Aim of the exercise
Reproduce the records that follow exactly as they are written.

[Items from a dataset]
BEGIN

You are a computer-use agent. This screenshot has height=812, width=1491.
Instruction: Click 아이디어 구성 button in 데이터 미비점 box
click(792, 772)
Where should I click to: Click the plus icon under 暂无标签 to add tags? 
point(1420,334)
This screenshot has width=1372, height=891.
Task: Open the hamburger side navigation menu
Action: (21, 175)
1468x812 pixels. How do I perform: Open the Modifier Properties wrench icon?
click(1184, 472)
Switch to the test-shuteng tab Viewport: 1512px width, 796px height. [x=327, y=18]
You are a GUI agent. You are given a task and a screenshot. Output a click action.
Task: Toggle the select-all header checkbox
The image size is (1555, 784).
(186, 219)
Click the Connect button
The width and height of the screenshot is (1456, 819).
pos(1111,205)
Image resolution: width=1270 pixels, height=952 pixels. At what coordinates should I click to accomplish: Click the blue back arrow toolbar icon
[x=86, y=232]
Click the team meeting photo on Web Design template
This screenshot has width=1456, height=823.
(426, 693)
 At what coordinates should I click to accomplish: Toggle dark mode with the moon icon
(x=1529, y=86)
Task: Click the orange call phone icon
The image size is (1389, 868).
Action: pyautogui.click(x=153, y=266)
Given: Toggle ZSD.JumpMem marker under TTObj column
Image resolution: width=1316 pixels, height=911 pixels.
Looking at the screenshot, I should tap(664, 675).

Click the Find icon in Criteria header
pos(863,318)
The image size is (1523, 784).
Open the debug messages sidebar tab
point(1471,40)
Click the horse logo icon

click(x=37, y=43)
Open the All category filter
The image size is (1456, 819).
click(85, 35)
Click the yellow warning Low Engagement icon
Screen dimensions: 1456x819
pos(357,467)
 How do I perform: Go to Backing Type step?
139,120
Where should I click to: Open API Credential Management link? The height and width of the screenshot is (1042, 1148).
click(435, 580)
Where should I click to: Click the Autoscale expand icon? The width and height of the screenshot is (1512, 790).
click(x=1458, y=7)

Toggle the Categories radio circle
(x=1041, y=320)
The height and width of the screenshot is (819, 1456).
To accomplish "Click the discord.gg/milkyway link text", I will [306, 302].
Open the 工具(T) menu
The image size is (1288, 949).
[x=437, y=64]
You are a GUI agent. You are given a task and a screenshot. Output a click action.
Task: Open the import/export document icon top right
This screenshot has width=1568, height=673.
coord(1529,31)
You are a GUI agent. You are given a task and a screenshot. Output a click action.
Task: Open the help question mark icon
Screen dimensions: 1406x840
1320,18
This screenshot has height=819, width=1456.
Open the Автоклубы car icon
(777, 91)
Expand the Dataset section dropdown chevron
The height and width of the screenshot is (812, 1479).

END

Answer box
You are a computer-use agent. This screenshot has height=812, width=1491.
Instruction: Click 아이디어 구성 button in 데이터 미비점 box
click(792, 772)
Where should I click to: Click the plus icon under 暂无标签 to add tags? 
point(1420,334)
This screenshot has width=1372, height=891.
Task: Open the hamburger side navigation menu
Action: (21, 175)
1468x812 pixels. How do I perform: Open the Modifier Properties wrench icon?
click(1184, 472)
Switch to the test-shuteng tab Viewport: 1512px width, 796px height. [x=327, y=18]
You are a GUI agent. You are given a task and a screenshot. Output a click action.
Task: Toggle the select-all header checkbox
The image size is (1555, 784).
(186, 219)
Click the Connect button
The width and height of the screenshot is (1456, 819).
pos(1111,205)
Image resolution: width=1270 pixels, height=952 pixels. At what coordinates should I click to accomplish: Click the blue back arrow toolbar icon
[x=86, y=232]
Click the team meeting photo on Web Design template
This screenshot has width=1456, height=823.
(426, 693)
 At what coordinates should I click to accomplish: Toggle dark mode with the moon icon
(x=1529, y=86)
Task: Click the orange call phone icon
The image size is (1389, 868).
Action: pyautogui.click(x=153, y=266)
Given: Toggle ZSD.JumpMem marker under TTObj column
Image resolution: width=1316 pixels, height=911 pixels.
Looking at the screenshot, I should tap(664, 675).

Click the Find icon in Criteria header
pos(863,318)
The image size is (1523, 784).
Open the debug messages sidebar tab
point(1471,40)
Click the horse logo icon

click(x=37, y=43)
Open the All category filter
The image size is (1456, 819).
click(85, 35)
Click the yellow warning Low Engagement icon
Screen dimensions: 1456x819
pos(357,467)
 How do I perform: Go to Backing Type step?
139,120
Where should I click to: Open API Credential Management link? The height and width of the screenshot is (1042, 1148).
click(435, 580)
Where should I click to: Click the Autoscale expand icon? The width and height of the screenshot is (1512, 790).
click(x=1458, y=7)

Toggle the Categories radio circle
(x=1041, y=320)
The height and width of the screenshot is (819, 1456).
To accomplish "Click the discord.gg/milkyway link text", I will [306, 302].
Open the 工具(T) menu
The image size is (1288, 949).
[x=437, y=64]
You are a GUI agent. You are given a task and a screenshot. Output a click action.
Task: Open the import/export document icon top right
This screenshot has width=1568, height=673.
coord(1529,31)
You are a GUI agent. You are given a task and a screenshot. Output a click action.
Task: Open the help question mark icon
Screen dimensions: 1406x840
1320,18
This screenshot has height=819, width=1456.
Open the Автоклубы car icon
(777, 91)
Expand the Dataset section dropdown chevron
The height and width of the screenshot is (812, 1479).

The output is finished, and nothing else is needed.